TASK INSTRUCTIONS :: From first line to last, write out the data precisely as shown.

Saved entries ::
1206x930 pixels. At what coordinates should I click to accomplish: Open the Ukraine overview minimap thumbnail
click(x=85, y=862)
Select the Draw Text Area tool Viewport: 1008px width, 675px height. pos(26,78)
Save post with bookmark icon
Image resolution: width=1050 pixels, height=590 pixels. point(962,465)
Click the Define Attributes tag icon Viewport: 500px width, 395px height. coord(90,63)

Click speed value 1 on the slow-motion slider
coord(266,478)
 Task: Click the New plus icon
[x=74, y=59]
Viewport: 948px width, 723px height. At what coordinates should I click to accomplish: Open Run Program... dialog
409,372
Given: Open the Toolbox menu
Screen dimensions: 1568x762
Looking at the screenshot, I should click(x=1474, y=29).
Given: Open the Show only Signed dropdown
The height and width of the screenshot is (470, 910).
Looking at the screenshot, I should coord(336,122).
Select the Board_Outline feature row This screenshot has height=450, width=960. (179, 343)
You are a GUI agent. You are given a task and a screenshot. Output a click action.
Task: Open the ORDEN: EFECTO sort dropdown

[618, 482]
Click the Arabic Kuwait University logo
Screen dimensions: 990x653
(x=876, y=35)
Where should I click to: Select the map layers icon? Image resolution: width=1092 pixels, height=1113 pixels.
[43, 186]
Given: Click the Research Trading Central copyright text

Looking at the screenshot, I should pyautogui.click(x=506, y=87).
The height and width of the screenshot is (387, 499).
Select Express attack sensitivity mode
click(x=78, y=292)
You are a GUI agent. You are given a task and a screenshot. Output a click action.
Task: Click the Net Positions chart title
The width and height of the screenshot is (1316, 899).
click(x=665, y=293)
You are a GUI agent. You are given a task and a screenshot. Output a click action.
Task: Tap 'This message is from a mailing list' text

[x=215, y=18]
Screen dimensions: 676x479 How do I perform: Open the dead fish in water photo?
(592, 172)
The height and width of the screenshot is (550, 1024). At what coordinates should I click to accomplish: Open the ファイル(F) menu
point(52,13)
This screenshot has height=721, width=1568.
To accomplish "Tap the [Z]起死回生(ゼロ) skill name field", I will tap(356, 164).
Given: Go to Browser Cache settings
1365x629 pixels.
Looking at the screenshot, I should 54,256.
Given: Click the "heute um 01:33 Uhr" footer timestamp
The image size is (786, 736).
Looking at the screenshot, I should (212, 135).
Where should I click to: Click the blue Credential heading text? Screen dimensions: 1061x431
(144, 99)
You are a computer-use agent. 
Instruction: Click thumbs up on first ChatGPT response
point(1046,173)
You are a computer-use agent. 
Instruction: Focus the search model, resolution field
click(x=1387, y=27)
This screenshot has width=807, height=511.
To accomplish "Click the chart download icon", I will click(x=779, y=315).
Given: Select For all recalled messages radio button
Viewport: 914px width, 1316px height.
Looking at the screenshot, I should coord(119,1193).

SOLUTION FOR THIS PROBLEM ::
1206x930 pixels. At what coordinates should I click to accomplish: Open the Ukraine overview minimap thumbnail
click(x=85, y=862)
Select the Draw Text Area tool Viewport: 1008px width, 675px height. pos(26,78)
Save post with bookmark icon
Image resolution: width=1050 pixels, height=590 pixels. point(962,465)
Click the Define Attributes tag icon Viewport: 500px width, 395px height. coord(90,63)

Click speed value 1 on the slow-motion slider
coord(266,478)
 Task: Click the New plus icon
[x=74, y=59]
Viewport: 948px width, 723px height. At what coordinates should I click to accomplish: Open Run Program... dialog
409,372
Given: Open the Toolbox menu
Screen dimensions: 1568x762
Looking at the screenshot, I should click(x=1474, y=29).
Given: Open the Show only Signed dropdown
The height and width of the screenshot is (470, 910).
Looking at the screenshot, I should coord(336,122).
Select the Board_Outline feature row This screenshot has height=450, width=960. (179, 343)
You are a GUI agent. You are given a task and a screenshot. Output a click action.
Task: Open the ORDEN: EFECTO sort dropdown

[618, 482]
Click the Arabic Kuwait University logo
Screen dimensions: 990x653
(x=876, y=35)
Where should I click to: Select the map layers icon? Image resolution: width=1092 pixels, height=1113 pixels.
[43, 186]
Given: Click the Research Trading Central copyright text

Looking at the screenshot, I should pyautogui.click(x=506, y=87).
The height and width of the screenshot is (387, 499).
Select Express attack sensitivity mode
click(x=78, y=292)
You are a GUI agent. You are given a task and a screenshot. Output a click action.
Task: Click the Net Positions chart title
The width and height of the screenshot is (1316, 899).
click(x=665, y=293)
You are a GUI agent. You are given a task and a screenshot. Output a click action.
Task: Tap 'This message is from a mailing list' text

[x=215, y=18]
Screen dimensions: 676x479 How do I perform: Open the dead fish in water photo?
(592, 172)
The height and width of the screenshot is (550, 1024). At what coordinates should I click to accomplish: Open the ファイル(F) menu
point(52,13)
This screenshot has height=721, width=1568.
To accomplish "Tap the [Z]起死回生(ゼロ) skill name field", I will tap(356, 164).
Given: Go to Browser Cache settings
1365x629 pixels.
Looking at the screenshot, I should 54,256.
Given: Click the "heute um 01:33 Uhr" footer timestamp
The image size is (786, 736).
Looking at the screenshot, I should (212, 135).
Where should I click to: Click the blue Credential heading text? Screen dimensions: 1061x431
(144, 99)
You are a computer-use agent. 
Instruction: Click thumbs up on first ChatGPT response
point(1046,173)
You are a computer-use agent. 
Instruction: Focus the search model, resolution field
click(x=1387, y=27)
This screenshot has width=807, height=511.
To accomplish "Click the chart download icon", I will click(x=779, y=315).
Given: Select For all recalled messages radio button
Viewport: 914px width, 1316px height.
Looking at the screenshot, I should coord(119,1193).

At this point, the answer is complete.